Why Diabetes is a Family Affair

The diagnosis of diabetes is often unexpected and unwelcome to say the least. It can be quite a shock for the person with diabetes and also for their family and friends. Along with the diagnosis of diabetes can come a range of feelings, such as anger, sadness, grief, denial, loss, relief (that you know what is wrong now and what has been causing symptoms and that there is a treatment), as well as fear and anxiety.

Sometimes these feelings can overwhelm the person with diabetes. If you are a family member or support person you can also experience these feelings and become overwhelmed. Some people find it hard to talk to the person with diabetes, especially if they withdraw. It can be hard to know how much or how little to become involved in their diabetes management.

If these emotions become too difficult to deal with, it is important to seek professional assistance. If you are a parent of a child who gets diabetes you are going to be taking the lead role and the range of emotions, worries and changes you will face will be the same as for the person with diabetes.

We all need time to adjust to a diagnosis of diabetes and this goes for the person with diabetes as well as their family. You need to allow yourself this time and take things step at a time. As a family member or friend, you might find that you need to talk to someone other than the person with diabetes, so you can work through your own feelings and worries.

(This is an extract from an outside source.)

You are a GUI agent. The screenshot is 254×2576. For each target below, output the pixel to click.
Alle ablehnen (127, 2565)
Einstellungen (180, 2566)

It can be very daunting for everyone at first as the management and treatment of diabetes involves a variety of often complex recommendations depending on type of diabetes, stage of the condition and general health of the person with diabetes. These include healthy eating and regular physical activity for everyone. Insulin injections are usually needed straight away for people with type 1 diabetes, although there can be a honeymoon period that varies in length, which will also impact dose.

People with type 2 diabetes may need medication from the start, some will not, some may even need insulin from the start if diagnosed late in the development of their diabetes. Home blood glucose monitoring,healthy weight management, getting a good sleep and reducing stress are also central in staying healthy and reducing the risks of diabetes-related complications in the short and long term.

Family and friends are a very important part of everybody’s life. When someone has diabetes that encouragement and support from loved ones is vital.

Do you have the support of your family and are they involved enough or too  much in your diabetes? It is important to discuss how much of a role they will play in your management. Some people are not interested in their loved ones diabetes, others are over involved. The most important thing is to communicate – then everyone can feel better and more united in your relationships as well as your diabetes.